**WHAT IS EXPECTED:** Reproduce each line of the following data verbatim, without altering any character.

**RECORDS TO PROCESS:**
——————————

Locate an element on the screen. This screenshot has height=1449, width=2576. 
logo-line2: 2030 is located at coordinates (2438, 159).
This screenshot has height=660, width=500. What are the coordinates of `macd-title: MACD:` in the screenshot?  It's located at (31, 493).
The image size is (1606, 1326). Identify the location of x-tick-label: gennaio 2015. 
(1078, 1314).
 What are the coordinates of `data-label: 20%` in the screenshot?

——————————

**TASK SOLUTION:**
Locate an element on the screen. This screenshot has height=1449, width=2576. 
logo-line2: 2030 is located at coordinates (2438, 159).
This screenshot has height=660, width=500. What are the coordinates of `macd-title: MACD:` in the screenshot?  It's located at (31, 493).
The image size is (1606, 1326). Identify the location of x-tick-label: gennaio 2015. 
(1078, 1314).
 What are the coordinates of `data-label: 20%` in the screenshot?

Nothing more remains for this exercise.